1. a halo benzo [ a] preparation method of fluorenol, it is characterized in that method steps is: adopt 3-aryl-1-(2-(2-virtue ethynyl) phenyl) propargyl-2-alcohol as reaction substrate, make itself and N-N-halosuccinimides or iodine, simple substance bromine or iodine chloride under catalyst condition, by the close electrocyclic reaction of a series nature, temperature of reaction is 0-15 DEG C, reaction times is 10-15 hour, the efficiently obtained halo benzo of one kettle way [ a] fluorenol, the catalyzer used adopts silver trifluoromethanesulfonate, copper trifluoromethanesulfcomposite or Bismuth triflate.
2. halo benzo according to claim 1 [ a] preparation method of fluorenol, it is characterized in that described 3-aryl-1-(2-(2-virtue ethynyl) phenyl) propargyl-2-alcohol and N-N-halosuccinimides, iodine (I 2), simple substance bromine (Br 2) or the ratio of iodine chloride (ICl) be 1:1.2.
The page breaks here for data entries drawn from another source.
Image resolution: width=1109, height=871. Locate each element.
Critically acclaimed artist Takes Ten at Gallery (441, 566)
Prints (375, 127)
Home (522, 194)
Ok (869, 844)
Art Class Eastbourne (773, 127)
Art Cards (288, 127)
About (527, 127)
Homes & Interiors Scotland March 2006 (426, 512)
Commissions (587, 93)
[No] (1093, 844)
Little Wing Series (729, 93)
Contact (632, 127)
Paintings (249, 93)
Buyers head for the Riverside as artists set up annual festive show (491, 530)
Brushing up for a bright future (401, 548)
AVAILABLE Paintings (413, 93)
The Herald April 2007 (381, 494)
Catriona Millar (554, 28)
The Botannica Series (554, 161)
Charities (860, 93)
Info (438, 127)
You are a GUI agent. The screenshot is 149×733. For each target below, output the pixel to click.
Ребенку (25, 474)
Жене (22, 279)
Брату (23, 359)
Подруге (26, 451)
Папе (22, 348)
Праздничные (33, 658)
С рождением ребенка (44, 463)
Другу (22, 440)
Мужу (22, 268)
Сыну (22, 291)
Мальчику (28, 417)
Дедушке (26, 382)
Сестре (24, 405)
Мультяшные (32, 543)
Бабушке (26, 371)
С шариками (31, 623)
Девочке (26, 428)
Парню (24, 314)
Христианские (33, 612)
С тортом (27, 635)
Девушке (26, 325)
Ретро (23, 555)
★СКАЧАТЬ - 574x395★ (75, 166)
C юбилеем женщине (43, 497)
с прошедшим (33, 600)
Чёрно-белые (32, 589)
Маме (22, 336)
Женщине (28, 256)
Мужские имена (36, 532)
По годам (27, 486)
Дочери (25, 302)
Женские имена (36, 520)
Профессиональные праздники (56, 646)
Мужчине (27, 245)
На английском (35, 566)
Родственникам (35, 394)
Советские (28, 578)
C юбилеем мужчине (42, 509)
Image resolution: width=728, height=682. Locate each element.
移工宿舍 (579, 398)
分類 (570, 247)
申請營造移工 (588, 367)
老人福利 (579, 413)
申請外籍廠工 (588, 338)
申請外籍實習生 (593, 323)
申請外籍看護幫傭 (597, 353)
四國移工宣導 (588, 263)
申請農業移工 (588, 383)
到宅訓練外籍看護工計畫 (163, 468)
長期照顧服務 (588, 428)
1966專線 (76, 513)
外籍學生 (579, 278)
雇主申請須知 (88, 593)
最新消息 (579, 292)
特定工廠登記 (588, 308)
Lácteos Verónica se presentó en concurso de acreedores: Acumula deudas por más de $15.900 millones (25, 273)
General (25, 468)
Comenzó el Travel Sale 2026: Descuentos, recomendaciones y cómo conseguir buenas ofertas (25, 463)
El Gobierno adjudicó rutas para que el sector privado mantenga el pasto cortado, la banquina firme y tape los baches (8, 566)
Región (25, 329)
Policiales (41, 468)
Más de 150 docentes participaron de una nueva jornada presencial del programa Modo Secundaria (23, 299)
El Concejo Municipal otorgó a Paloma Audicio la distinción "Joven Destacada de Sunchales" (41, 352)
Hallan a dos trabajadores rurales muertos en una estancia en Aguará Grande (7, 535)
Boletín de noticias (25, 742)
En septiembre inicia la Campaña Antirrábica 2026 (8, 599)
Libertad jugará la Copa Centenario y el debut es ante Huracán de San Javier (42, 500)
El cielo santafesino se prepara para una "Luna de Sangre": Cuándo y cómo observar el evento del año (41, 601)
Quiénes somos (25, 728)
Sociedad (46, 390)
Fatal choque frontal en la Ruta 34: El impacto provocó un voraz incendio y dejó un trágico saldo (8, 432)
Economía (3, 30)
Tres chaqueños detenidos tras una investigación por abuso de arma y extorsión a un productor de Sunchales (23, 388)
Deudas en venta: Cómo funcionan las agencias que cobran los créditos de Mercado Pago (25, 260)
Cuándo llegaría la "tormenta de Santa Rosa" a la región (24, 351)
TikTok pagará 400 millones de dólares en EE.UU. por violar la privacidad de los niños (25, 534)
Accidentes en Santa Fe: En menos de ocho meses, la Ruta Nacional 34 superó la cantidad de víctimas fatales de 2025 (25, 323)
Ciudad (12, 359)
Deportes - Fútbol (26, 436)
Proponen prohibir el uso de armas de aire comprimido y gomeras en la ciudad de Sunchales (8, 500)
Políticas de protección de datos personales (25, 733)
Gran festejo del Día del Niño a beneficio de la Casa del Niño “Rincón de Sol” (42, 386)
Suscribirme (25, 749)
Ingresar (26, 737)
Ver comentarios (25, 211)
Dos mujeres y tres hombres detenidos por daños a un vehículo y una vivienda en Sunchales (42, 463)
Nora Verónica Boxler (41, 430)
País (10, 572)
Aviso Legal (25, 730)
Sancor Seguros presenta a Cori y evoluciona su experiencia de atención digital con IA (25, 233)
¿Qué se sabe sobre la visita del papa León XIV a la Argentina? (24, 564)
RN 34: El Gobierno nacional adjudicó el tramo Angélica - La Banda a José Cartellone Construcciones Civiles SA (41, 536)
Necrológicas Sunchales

3. a halo benzo according to claim 1 [ a] preparation method of fluorenol, it is characterized in that gained product halo benzo [ a] halogen atom in fluorenol can also continue linked reaction occurs, thus introduce more functional group on product molecule skeleton under the effect of palladium catalyst.
4. halo benzo according to claim 2 [ a] preparation method of fluorenol, it is characterized in that described N-N-halosuccinimides is N-N-iodosuccinimide (NIS), N-bromo-succinimide (NBS) or N-chlorosuccinimide (NCS).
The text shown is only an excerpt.